What needs to be done:
Return every line from the records below with the string "agent".

Supplied data below:

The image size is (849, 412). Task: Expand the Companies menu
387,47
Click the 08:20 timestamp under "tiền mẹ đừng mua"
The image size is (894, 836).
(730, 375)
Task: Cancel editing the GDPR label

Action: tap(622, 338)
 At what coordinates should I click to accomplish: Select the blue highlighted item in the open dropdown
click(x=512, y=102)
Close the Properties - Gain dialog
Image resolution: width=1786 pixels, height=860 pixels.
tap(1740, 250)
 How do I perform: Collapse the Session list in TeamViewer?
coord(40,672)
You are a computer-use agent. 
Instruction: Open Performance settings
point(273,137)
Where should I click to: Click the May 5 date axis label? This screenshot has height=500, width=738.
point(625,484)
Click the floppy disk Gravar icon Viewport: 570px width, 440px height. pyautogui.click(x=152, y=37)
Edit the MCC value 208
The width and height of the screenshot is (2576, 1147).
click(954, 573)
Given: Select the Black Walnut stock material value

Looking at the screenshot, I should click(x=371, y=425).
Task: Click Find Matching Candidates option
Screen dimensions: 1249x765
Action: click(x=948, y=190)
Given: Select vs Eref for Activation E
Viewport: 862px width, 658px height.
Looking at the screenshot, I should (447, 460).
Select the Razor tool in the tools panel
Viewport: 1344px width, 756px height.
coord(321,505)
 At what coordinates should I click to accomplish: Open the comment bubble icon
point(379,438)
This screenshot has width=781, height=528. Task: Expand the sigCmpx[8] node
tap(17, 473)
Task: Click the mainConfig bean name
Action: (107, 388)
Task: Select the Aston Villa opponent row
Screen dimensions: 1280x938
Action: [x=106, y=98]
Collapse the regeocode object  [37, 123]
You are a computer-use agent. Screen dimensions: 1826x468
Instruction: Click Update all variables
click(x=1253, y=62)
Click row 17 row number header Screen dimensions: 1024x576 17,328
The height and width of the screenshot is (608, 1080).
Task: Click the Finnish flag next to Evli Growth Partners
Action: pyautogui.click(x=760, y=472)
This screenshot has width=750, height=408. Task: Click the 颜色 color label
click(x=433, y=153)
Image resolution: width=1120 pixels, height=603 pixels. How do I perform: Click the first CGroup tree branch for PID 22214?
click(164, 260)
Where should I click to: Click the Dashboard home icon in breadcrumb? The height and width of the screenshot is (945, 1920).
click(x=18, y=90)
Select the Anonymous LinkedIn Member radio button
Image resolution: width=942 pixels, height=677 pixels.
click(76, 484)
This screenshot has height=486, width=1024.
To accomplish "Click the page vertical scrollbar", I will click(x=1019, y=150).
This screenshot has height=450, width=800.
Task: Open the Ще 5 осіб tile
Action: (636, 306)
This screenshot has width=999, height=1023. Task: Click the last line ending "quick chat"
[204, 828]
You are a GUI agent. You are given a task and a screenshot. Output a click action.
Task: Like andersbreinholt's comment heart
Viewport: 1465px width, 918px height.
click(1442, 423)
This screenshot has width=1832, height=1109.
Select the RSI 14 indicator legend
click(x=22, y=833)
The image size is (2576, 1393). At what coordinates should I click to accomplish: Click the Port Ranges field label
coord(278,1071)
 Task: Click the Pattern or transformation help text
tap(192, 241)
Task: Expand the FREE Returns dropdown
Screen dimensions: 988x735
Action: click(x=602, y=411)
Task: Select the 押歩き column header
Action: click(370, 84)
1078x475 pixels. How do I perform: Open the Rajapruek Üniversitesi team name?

End of Supplied data.

Written solution:
You are a computer-use agent. 
You are a computer-use agent. Screen dimensions: 1826x468
You are a GUI agent. You are given a task and a screenshot. Output a click action.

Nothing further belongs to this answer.